- WORK INSTRUCTIONS -
Would you please reproduce all the entries word for word, minus the pictures?

══ RECORDS FOR THE TASK

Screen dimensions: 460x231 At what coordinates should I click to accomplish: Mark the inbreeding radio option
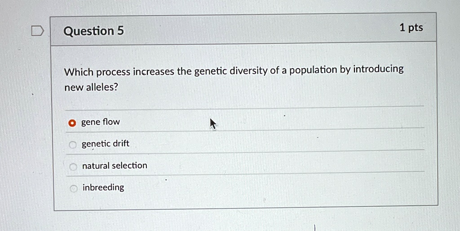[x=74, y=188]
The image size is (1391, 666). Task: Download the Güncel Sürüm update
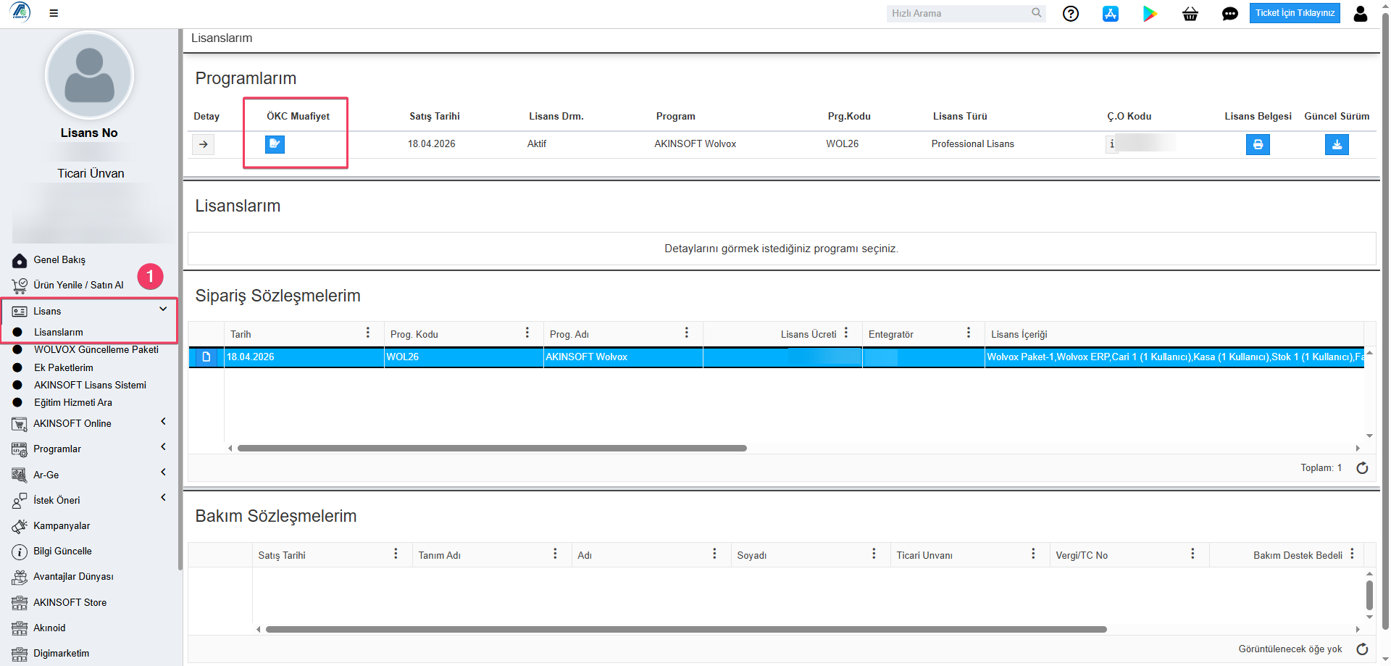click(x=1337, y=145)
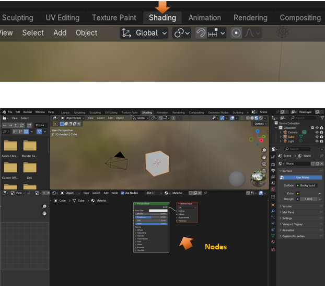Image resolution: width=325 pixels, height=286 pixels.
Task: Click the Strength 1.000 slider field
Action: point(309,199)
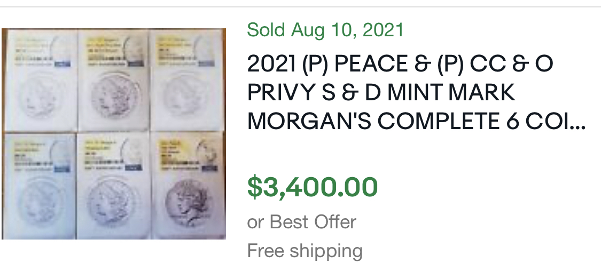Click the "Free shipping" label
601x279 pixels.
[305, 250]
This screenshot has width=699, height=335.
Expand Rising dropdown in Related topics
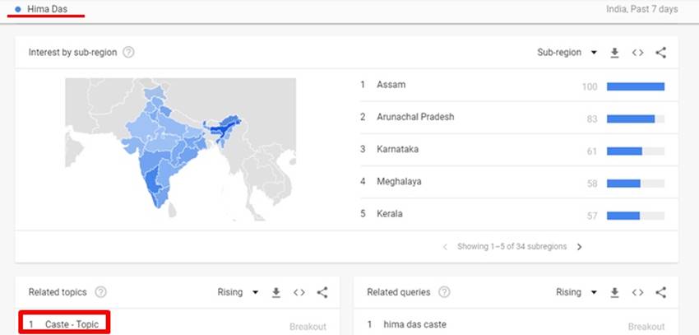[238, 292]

════

- YOUR SOLUTION -
Screen dimensions: 460x231 At what coordinates should I click to accomplish: Mark the inbreeding radio option
[x=74, y=188]
The image size is (1391, 666). Task: Download the Güncel Sürüm update
click(x=1337, y=145)
Image resolution: width=325 pixels, height=286 pixels.
Task: Click the Strength 1.000 slider field
Action: point(309,199)
Click the "Free shipping" label
601x279 pixels.
[305, 250]
This screenshot has width=699, height=335.
Expand Rising dropdown in Related topics
[238, 292]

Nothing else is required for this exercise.